Return the following records verbatim, starting at the line that contains "The height and" and ending at the close of the records, with both ends included and the pictures omitted.

> [RECORDS FOR THIS EXERCISE]:

────

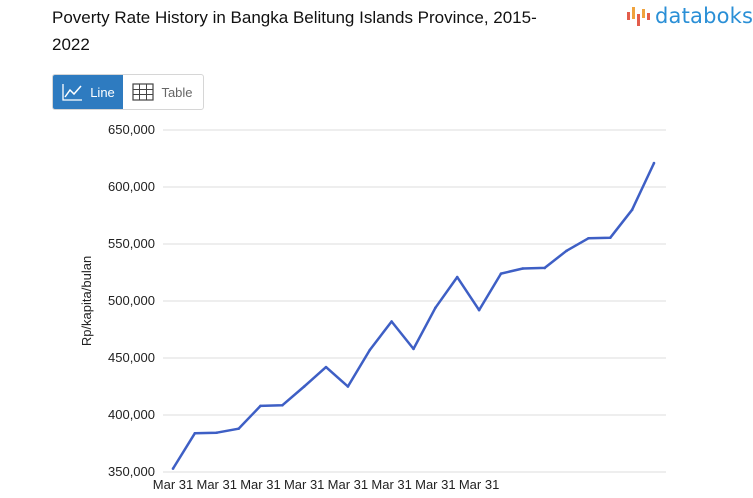 Image resolution: width=753 pixels, height=498 pixels. What do you see at coordinates (86, 301) in the screenshot?
I see `y-axis-label: Rp/kapita/bulan` at bounding box center [86, 301].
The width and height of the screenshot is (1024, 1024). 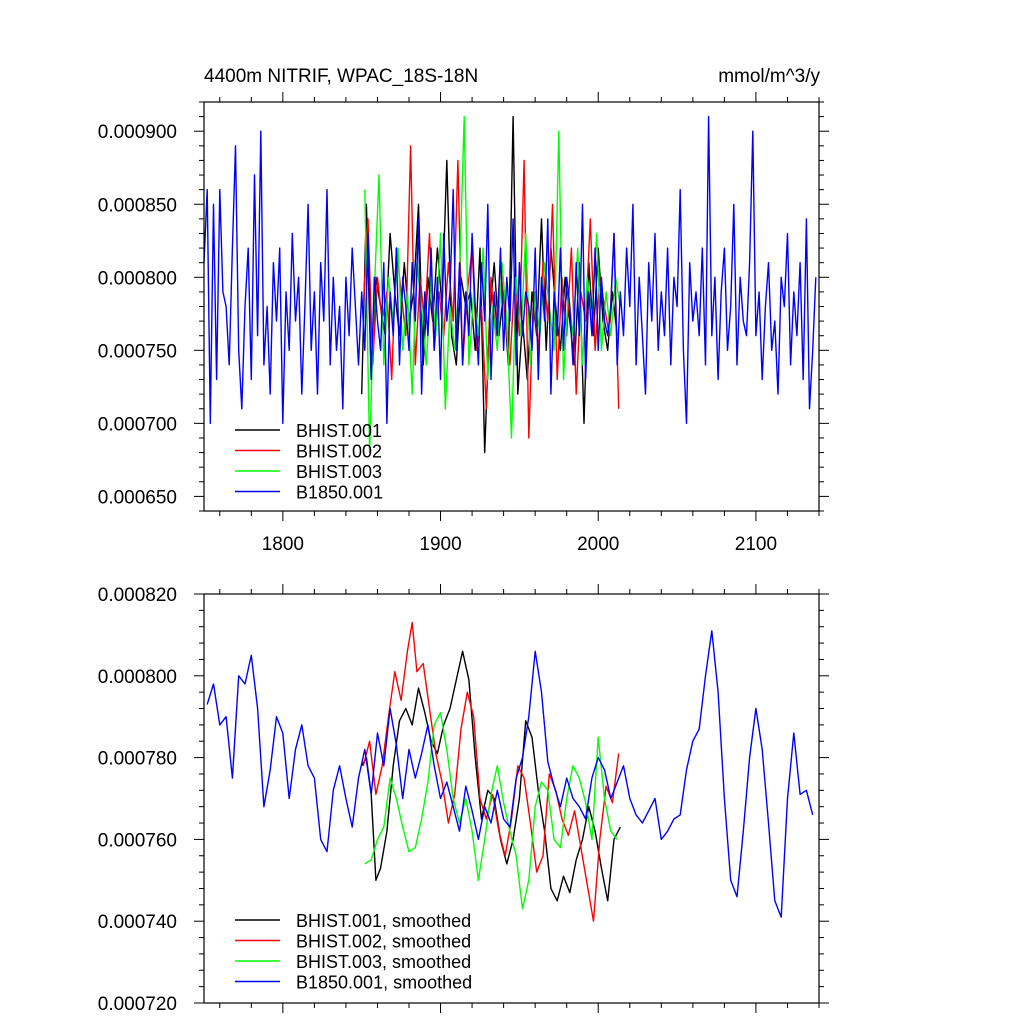 What do you see at coordinates (138, 1004) in the screenshot?
I see `y-tick-label: 0.000720` at bounding box center [138, 1004].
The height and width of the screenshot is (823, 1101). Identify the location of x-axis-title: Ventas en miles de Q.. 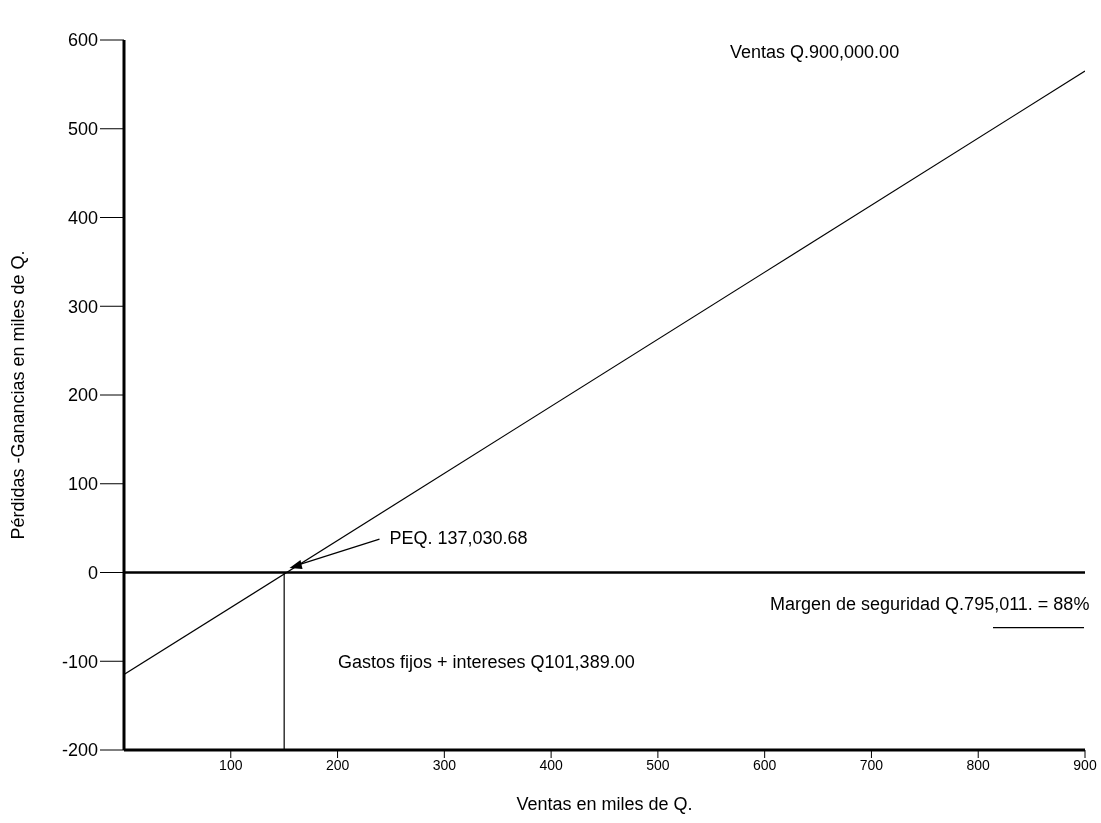
(604, 804).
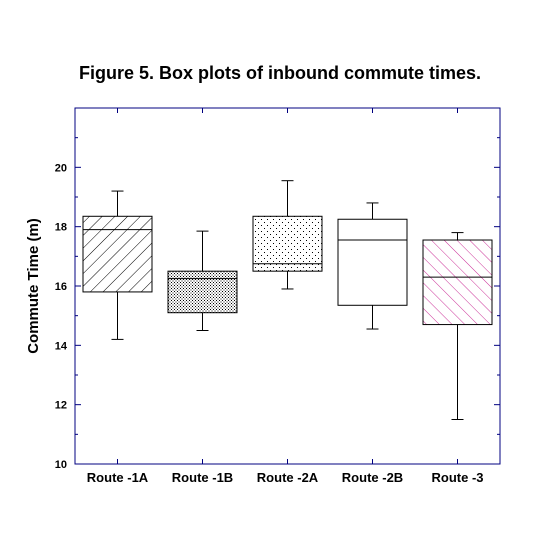 Image resolution: width=540 pixels, height=540 pixels. What do you see at coordinates (34, 286) in the screenshot?
I see `y-axis-label: Commute Time (m)` at bounding box center [34, 286].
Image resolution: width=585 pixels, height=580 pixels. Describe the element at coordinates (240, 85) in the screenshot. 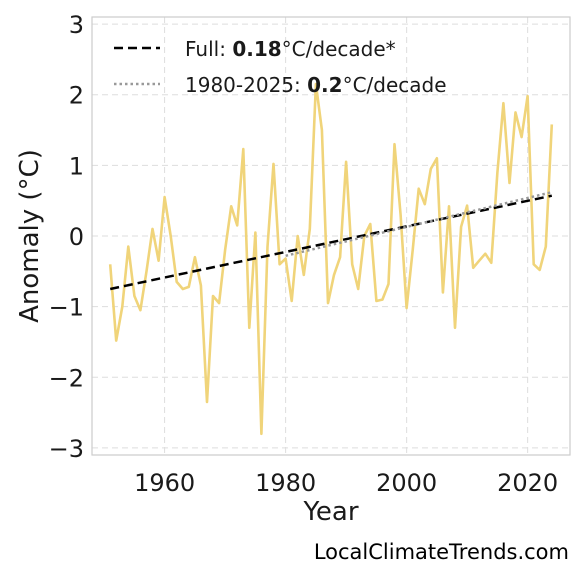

────

> [SOLVED PROBLEM]:
The height and width of the screenshot is (823, 1101). Identify the location of x-axis-title: Ventas en miles de Q.. 
(604, 804).
 Image resolution: width=540 pixels, height=540 pixels. What do you see at coordinates (34, 286) in the screenshot?
I see `y-axis-label: Commute Time (m)` at bounding box center [34, 286].
Image resolution: width=585 pixels, height=580 pixels. Describe the element at coordinates (240, 85) in the screenshot. 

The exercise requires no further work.